Full Report
Russian state-linked threat actor APT28 is exploiting vulnerable routers to manipulate Domain Name System (DNS) settings, enabling large-scale... The post UK NCSC says APT28 exploits routers for DNS hijacking, enabling large-scale traffic interception appeared first on Industrial Cyber.
Analysis Summary
# Threat Actor: APT28
## Attribution & Identity
* **Identification:** Russian General Staff Main Intelligence Directorate (GRU), 85th Main Special Service Centre (GTsSS), Military Intelligence Unit 26165.
* **Aliases:** Forest Blizzard, Fancy Bear, STRONTIUM, Sednit Gang, Sofacy.
* **Actor Type:** Russian state-linked/Nation-state.
## Activity Summary
Between 2024 and 2026, APT28 has been observed exploiting vulnerabilities in Small Office/Home Office (SOHO) routers to perform large-scale DNS hijacking. The actor modifies DHCP and DNS settings on compromised routers to redirect traffic through attacker-controlled Virtual Private Servers (VPS). This infrastructure allows the group to conduct Adversary-in-the-Middle (AitM) operations to intercept email and web traffic, specifically targeting authentication credentials and session tokens.
## Tactics, Techniques & Procedures
* **Exploitation of Edge Devices:** Scanning for and exploiting public vulnerabilities in SOHO routers.
* **DNS Hijacking/Poisoning:** Modifying router configurations (DNS/DHCP settings) to point to malicious DNS servers.
* **Adversary-in-the-Middle (AitM):** Intercepting traffic to harvest credentials and authentication tokens.
* **Conditional Redirection:** Malicious DNS servers selectively resolve domains associated with email and login pages to attacker IPs, while resolving non-target requests to legitimate IPs to avoid detection.

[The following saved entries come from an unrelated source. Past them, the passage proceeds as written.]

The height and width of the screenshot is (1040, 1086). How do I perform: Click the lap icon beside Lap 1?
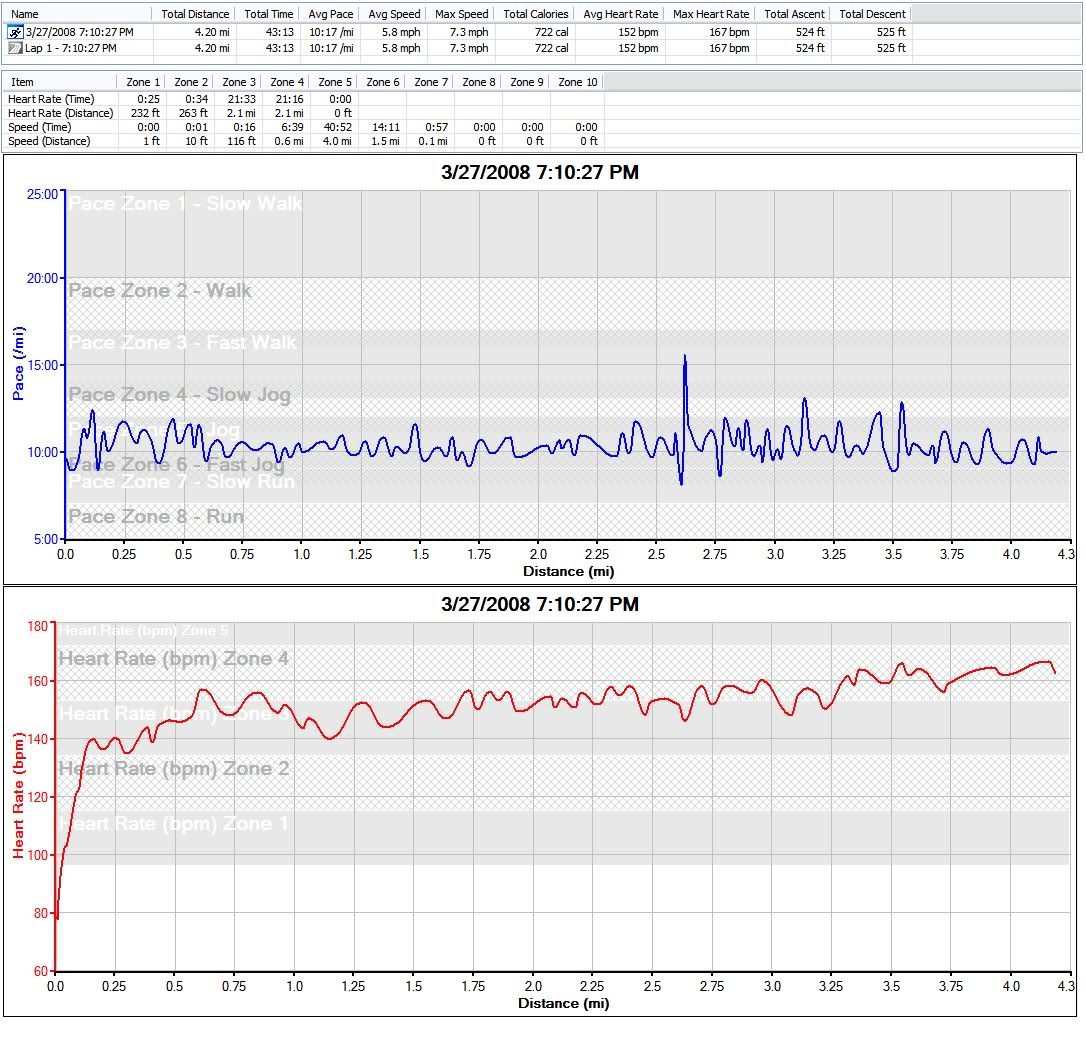pyautogui.click(x=15, y=48)

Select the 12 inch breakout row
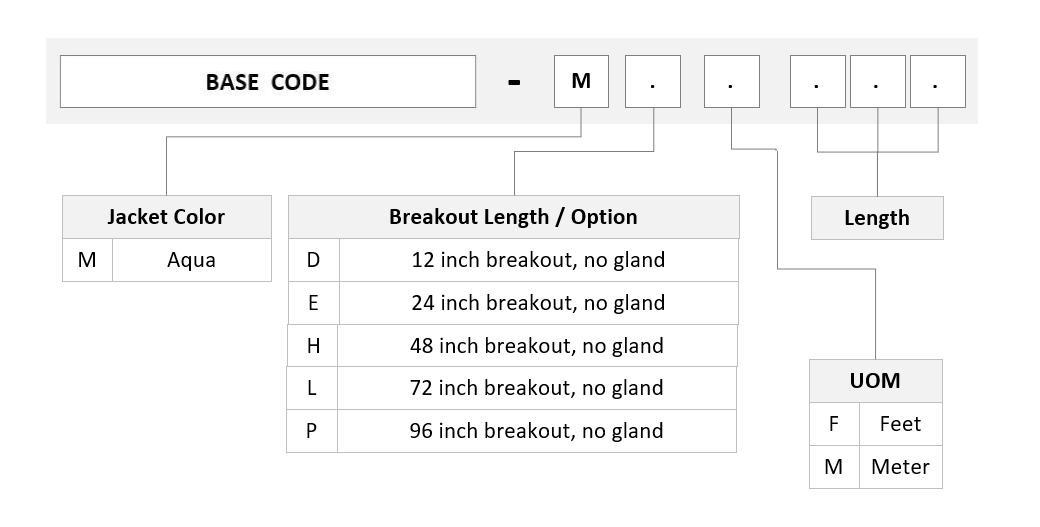coord(513,260)
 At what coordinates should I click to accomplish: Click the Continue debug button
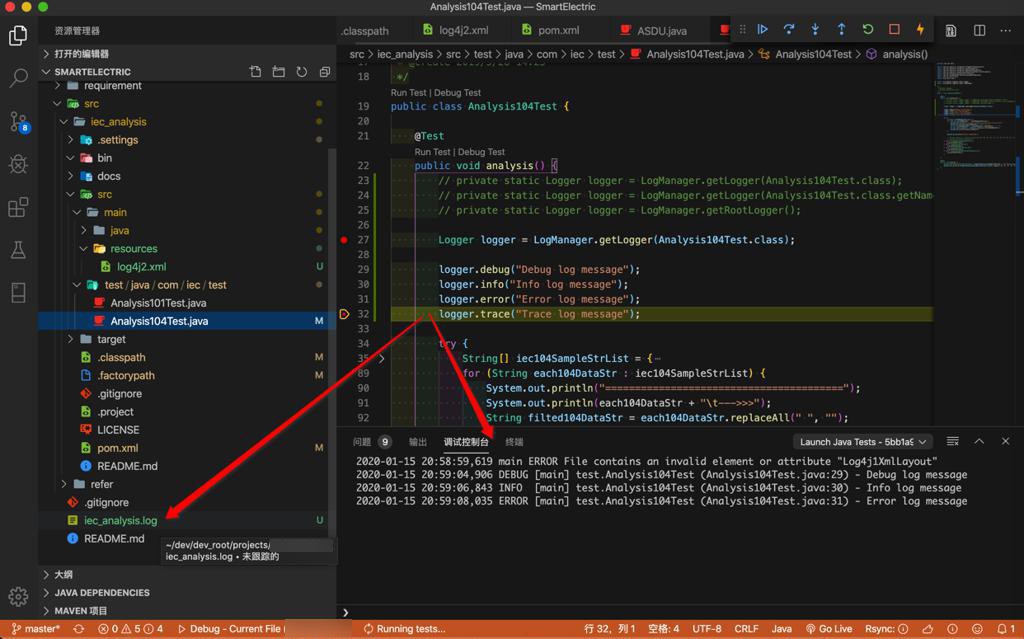tap(763, 30)
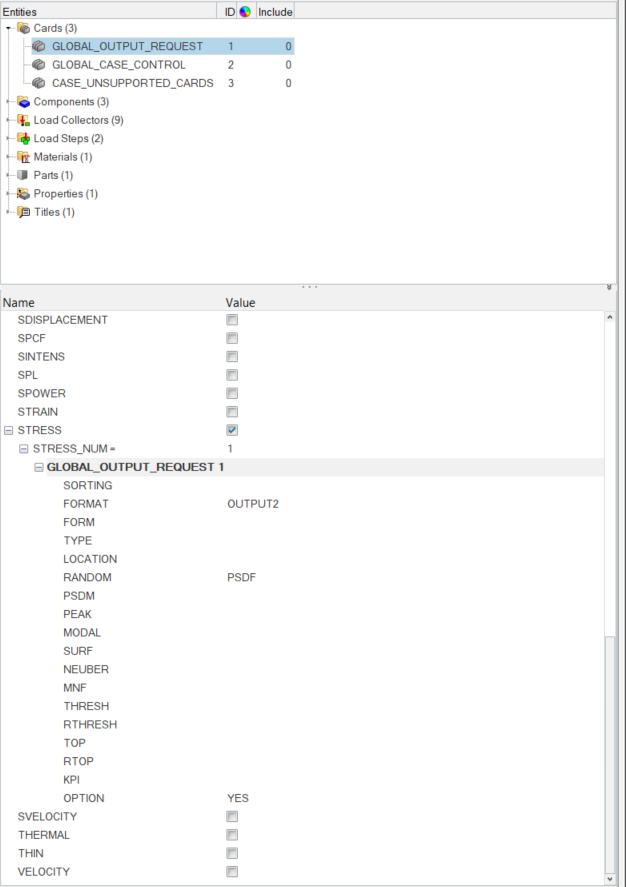Click the Materials folder icon

24,157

* **Infrastructure Obsfucation:** Use of Virtual Private Servers (VPS) to host malicious DNS servers and intercept traffic.
## Targeting
* **Sectors:** Critical infrastructure, Government, Logistics, Maritime Transport, and Defense.
* **Geography:** United Kingdom, Germany, Poland, Czech Republic, and United States.
* **Victims:**
* **Historical:** German Parliament (2015), Organisation for the Prohibition of Chemical Weapons (2018).
* **Recent:** Logistics and tech firms, European maritime transport agencies, and users of SOHO routers for remote access.
## Tools & Infrastructure
* **Infrastructure:**
* Malicious DNS Servers hosted on Virtual Private Servers (VPS).
* **Defanged IPs:** The article refers to "actor-owned IP addresses" and "maligned DNS servers" (specific IPs not listed in text, but reported as being organized in two banner pattern clusters).
* **Malware/Exploits:** Exploitation of public vulnerabilities in router firmware and Outlook flaws (historical).
## Implications
This campaign represents a move toward scalable, persistent espionage through network-level manipulation. By compromising the router rather than the endpoint, APT28 bypasses many host-based security controls. The ability to intercept traffic from all downstream devices (phones, laptops) allows for high-volume credential harvesting and facilitates follow-on operations, such as deep-network compromise or the disruption of critical organizational communication.
## Mitigations
* **Router Security:** Regularly update SOHO router firmware to patch public vulnerabilities.
* **Device Hardening:** Disable remote management interfaces on routers and change default administrative credentials.
* **DNS Protection:** Configure devices to use encrypted DNS protocols (DNS over HTTPS/TLS) and monitor for unauthorized changes to DHCP/DNS settings.
* **Multi-Factor Authentication (MFA):** Implement robust MFA (preferably hardware-backed or FIDO2) to mitigate the impact of harvested credentials.
* **Traffic Monitoring:** Monitor for unusual DNS query patterns or high volumes of requests directed toward unverified VPS infrastructure.